Around 100 okapis are in accredited Association of Zoos and Aquariums (AZA) zoos. The okapi population is managed in America by the AZA's Species Survival Plan, a breeding program that works to ensure genetic diversity in the captive population of endangered animals, while the EEP (European studbook) and ISB (Global studbook) are managed by Antwerp Zoo in Belgium, which was the first zoo to have an Okapi on display (in 1919), as well as one of the most successful in breeding them.

In 1937, the Bronx Zoo became the first in North America to acquire an okapi. With one of the most successful breeding programs, 13 calves have been born there between 1991 and 2011. The San Diego Zoo has exhibited okapis since 1956, and their first okapi calf was born in 1962. Since then, there have been more than 60 okapis born at the zoo and the nearby San Diego Zoo Safari Park, the most recent being Mosi, a male calf born on 21 July 2017 at the zoo. The Brookfield Zoo in Chicago has also greatly contributed to the captive population of okapis in accredited zoos.
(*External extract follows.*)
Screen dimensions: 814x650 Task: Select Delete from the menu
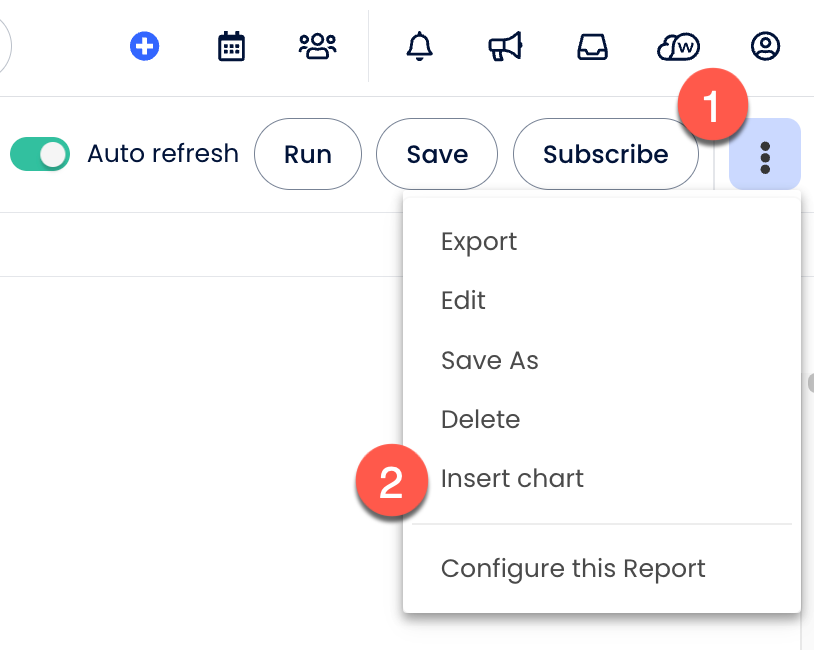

The zoo has had 28 okapi births since 1959.

Other North American zoos that exhibit and breed okapis include: Denver Zoo and Cheyenne Mountain Zoo (Colorado); Houston Zoo, Dallas Zoo, and San Antonio Zoo (Texas); Disney's Animal Kingdom, White Oak Conservation, Zoo Miami, and ZooTampa at Lowry Park (Florida); Los Angeles Zoo, Sacramento Zoo, and San Diego Zoo (California); Saint Louis Zoo (Missouri); Cincinnati Zoo and Botanical Garden and Columbus Zoo and Aquarium (Ohio); Memphis Zoo and Nashville Zoo (Tennessee); The Maryland Zoo in Baltimore (Maryland); Sedgwick County Zoo and Tanganyika Wildlife Park (Kansas); Roosevelt Park Zoo (North Dakota); Henry Doorly Zoo and Aquarium (Nebraska); Philadelphia Zoo (Pennsylvania); Potawatomi Zoo (Indiana); Oklahoma City Zoo and Botanical Garden (Oklahoma); Blank Park Zoo (Iowa); and Potter Park Zoo (Michigan).

In Europe, zoos that exhibit and breed okapis include: Chester Zoo, London Zoo, Marwell Zoo, The Wild Place, and Yorkshire Wildlife Park (United Kingdom); Dublin Zoo (Ireland); Berlin Zoo, Frankfurt Zoo, Wilhelma Zoo, Wuppertal Zoo, Cologne Zoo, and Leipzig Zoo (Germany); Zoo Basel (Switzerland); Copenhagen Zoo (Denmark); Rotterdam Zoo and Safaripark Beekse Bergen (Netherlands); Antwerp Zoo (Belgium); Dvůr Králové Zoo (Czech Republic); Wrocław Zoo (Poland); Bioparc Zoo de Doué and ZooParc de Beauval (France); Le Cornelle and Parco Zoo Falconara (Italy) and Lisbon Zoo (Portugal).

In Asia, three Japanese zoos exhibit okapis: Ueno Zoo in Tokyo; Kanazawa Zoo and Zoorasia in Yokohama.